Postawcie się w sytuacji osoby, która dostaje kilkadziesiąt kompletnych aplikacji i jedną- dwie z prośbą o kontakt. To Wam powinno zależeć na tym, aby zainteresować sobą rekrutera i udowodnić mu swoim doświadczeniem, opisanym w dokumentach aplikacyjnych, że jesteście odpowiednią osobą na dane stanowisko. Nikt nie będzie tracił czasu, prosząc Was o dosłanie wymaganych dokumentów.
Nazwa pliku ma znaczenie
To taki drobiazg, który niby wydaje się oczywisty, ale moim wszystko czasami kandydaci o nim zapominają. Nazwa dokumentów aplikacyjnych zawsze powinna zawierać imię i nazwisko kandydata oraz rodzaj dokumentu (CV, LM). Dzięki temu rekruter będzie mógł łatwiej odnaleźć interesujące go dokumenty na przykład w skrzynce mailowej, czy w folderze, gdzie je zapisze. Ponadto dokumenty zatytułowane w inny sposób (np. mojeCV) wyglądają zwyczajnie nieprofesjonalnie.
Nie aplikuj wielokrotnie
Na koniec, ale przed wysłaniem aplikacji, należy jeszcze upewnić się, że nie zgłaszaliśmy się już na dane stanowisko – szczególnie jeśli ogłoszenie brzmi znajomo. Niektóre rekrutacje trwają kilka tygodni, a ogłoszenia są odświeżane i podbijane, dlatego może się zdarzyć, że na tę samą ofertę natrafimy więcej niż raz – szczególnie osobom, które szukają pracy intensywnie lub od dłuższego czasu.
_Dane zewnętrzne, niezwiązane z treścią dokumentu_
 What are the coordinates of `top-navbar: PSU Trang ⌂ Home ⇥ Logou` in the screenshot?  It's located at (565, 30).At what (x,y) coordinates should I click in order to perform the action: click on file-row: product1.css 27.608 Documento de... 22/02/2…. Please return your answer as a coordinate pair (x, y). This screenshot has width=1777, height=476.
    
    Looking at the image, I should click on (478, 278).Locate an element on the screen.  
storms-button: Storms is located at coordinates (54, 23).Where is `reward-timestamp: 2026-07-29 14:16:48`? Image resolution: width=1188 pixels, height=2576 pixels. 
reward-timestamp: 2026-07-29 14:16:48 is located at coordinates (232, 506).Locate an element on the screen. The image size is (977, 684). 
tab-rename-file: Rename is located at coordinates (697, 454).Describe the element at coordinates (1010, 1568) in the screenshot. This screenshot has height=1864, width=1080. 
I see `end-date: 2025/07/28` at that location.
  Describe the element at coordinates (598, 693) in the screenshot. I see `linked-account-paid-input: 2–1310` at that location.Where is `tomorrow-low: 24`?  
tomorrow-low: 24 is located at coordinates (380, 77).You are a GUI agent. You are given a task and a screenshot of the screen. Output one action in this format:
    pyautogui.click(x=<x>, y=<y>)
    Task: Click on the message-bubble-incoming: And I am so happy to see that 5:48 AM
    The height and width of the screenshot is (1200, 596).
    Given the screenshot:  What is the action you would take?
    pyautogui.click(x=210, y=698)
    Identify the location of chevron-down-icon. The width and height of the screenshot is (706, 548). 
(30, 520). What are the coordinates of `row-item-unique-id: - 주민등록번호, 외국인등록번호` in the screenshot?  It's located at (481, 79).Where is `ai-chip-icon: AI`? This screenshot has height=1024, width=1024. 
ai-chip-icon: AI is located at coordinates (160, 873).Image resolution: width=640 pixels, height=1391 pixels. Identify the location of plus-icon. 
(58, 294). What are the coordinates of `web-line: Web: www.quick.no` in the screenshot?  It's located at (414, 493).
Wysyłanie odpowiedzi na to samo ogłoszenie kilkakrotnie w żadnym wypadku nie zwiększa naszych szans na zdobycie stanowiska. Wręcz przeciwnie: sprawia to wrażenie, że kandydat nie kontroluje swoich aplikacji i wysyła zgłoszenia „jak leci”, nawet nie czytając dokładnie ogłoszeń. A tego przecież nie chcemy, prawda?